Page text ->
I encountered that empty phrase in a humanities course in college. In addition to books and lectures, our curriculum included How Should We Then Live?, a video series which analyzed the rise and fall of Western civilization from the Christian perspective of apologist Francis Schaeffer. He quoted the line above from a depressing European film (I forget which one) to illustrate the emptiness of the philosophy of existentialism. Schaeffer insisted that when people deny God’s moral absolutes, they’re left with little more than feelings and force. One can be guilty only of guilt itself.

I was 18 or 19 at the time, but even at my age I knew that before God I bore moral responsibility. I could rattle off specific sins for which I had asked His forgiveness. I’d violated His written rules as well as my own conscience and needed God’s grace. Guilt is real because sin is real.

Yet I also recognized that my sinfulness exceeded my consciousness, that I had issues of which I was only dimly aware. How grateful I am for the indwelling Holy Spirit! Through Him I can triumph over hidden faults.

Sin and guilt include our deeds, words, and thoughts; even dispositions of which we’re only dimly aware. How far does it go?

Acts 2 described the outpouring of the Holy Spirit upon the first Christians. This drew the attention of the many Jews who’d traveled to Jerusalem for the Feast of Pentecost. Some were confused, others were dismissive, but no one ignored what transpired.

Questions ->
#1 Answer these questions using the reflection on guilt:
(a) Which video series was included in the humanities curriculum?
(b) How old does the writer say they were at the time?
(c) According to the account of Acts 2, for what occasion had many Jews traveled to Jerusalem?
#2 Write a continuation of the reflection on guilt, starting after its final sentence.
These rows were taken from a separate source and have no connection to the reflection on guilt.

Records from a data collection

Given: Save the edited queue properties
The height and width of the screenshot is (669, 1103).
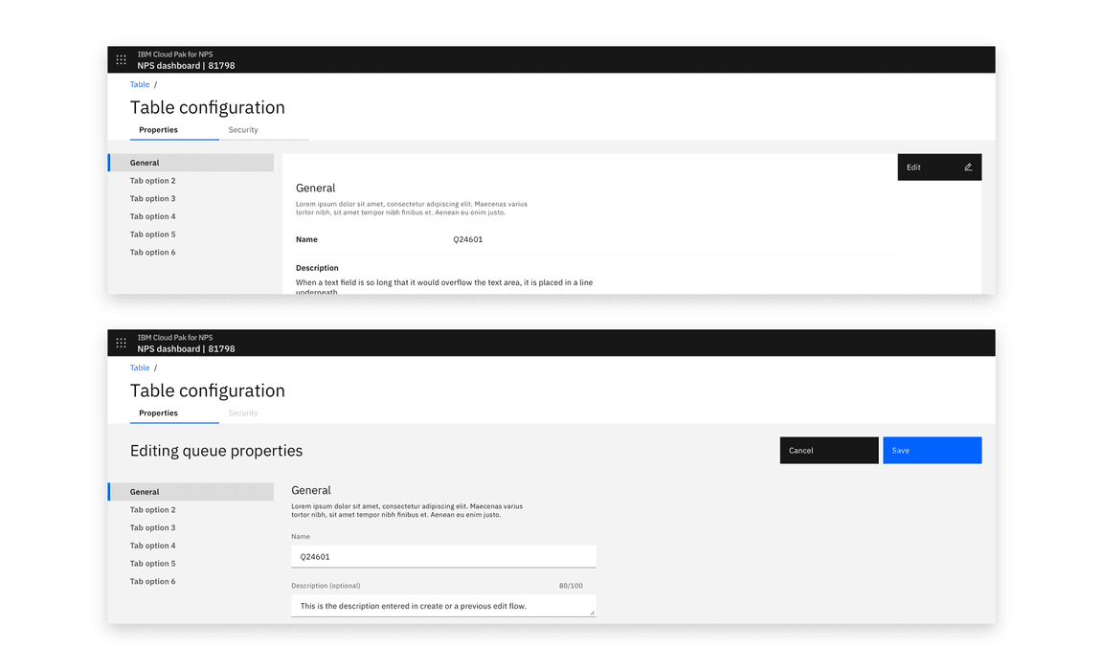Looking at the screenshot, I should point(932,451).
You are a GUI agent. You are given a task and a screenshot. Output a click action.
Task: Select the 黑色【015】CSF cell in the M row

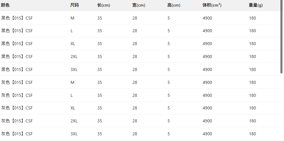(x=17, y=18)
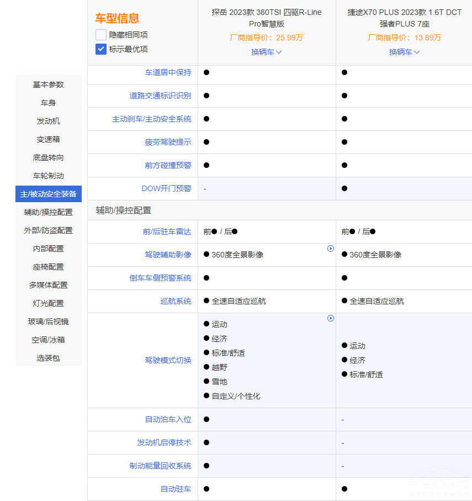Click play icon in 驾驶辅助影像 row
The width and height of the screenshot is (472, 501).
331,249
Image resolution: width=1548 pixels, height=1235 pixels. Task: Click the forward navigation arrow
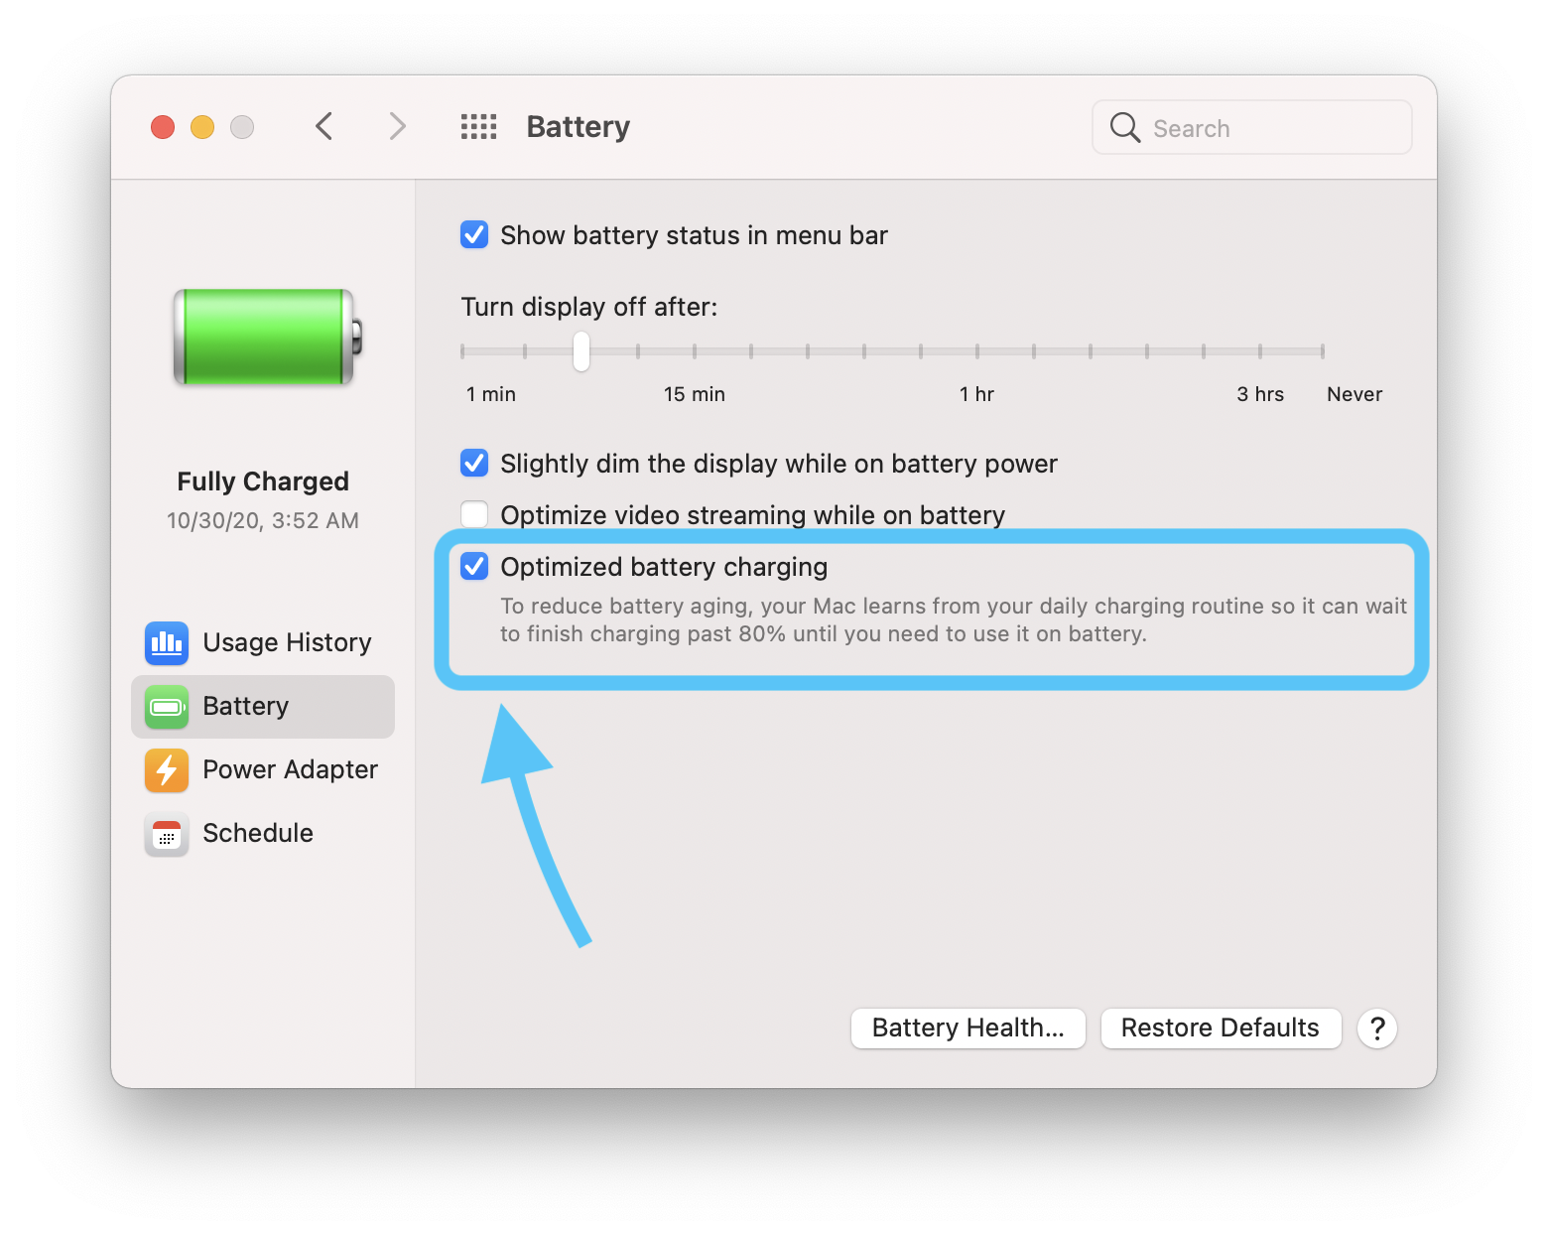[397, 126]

Responses per task ->
#1
(a) How Should We Then Live?
(b) 18 or 19
(c) The Feast of Pentecost

#2
Peter the apostle explained that God was keeping His promise. For centuries, the Jewish people waited for the Lord’s deliverer, the Messiah, to free them from bondage to foreign governments and to establish God’s kingdom on earth. That kingdom would be characterized by the presence of the Spirit. Peter shocked his audience when he revealed that God had sent the Messiah, Jesus, but the people had rejected the very Person they’d been seeking for generations!

This realization wounded the assembled; the Bible says they were “cut to the heart,” wondering what they might do to atone for their offense.

Peter assured them that if they turned away from sin, and trusted in Christ by being baptized, God would bless them with the Spirit, too.

Approximately 3000 people obeyed and became followers of Jesus Christ.

But were they guilty of the crucifixion? Jesus was nailed to the cross on the eve of Passover, about a month and a half before Pentecost. Probably the majority of those who heard and responded to Peter’s message hadn’t participated in the crowd that cried out for Jesus’ blood.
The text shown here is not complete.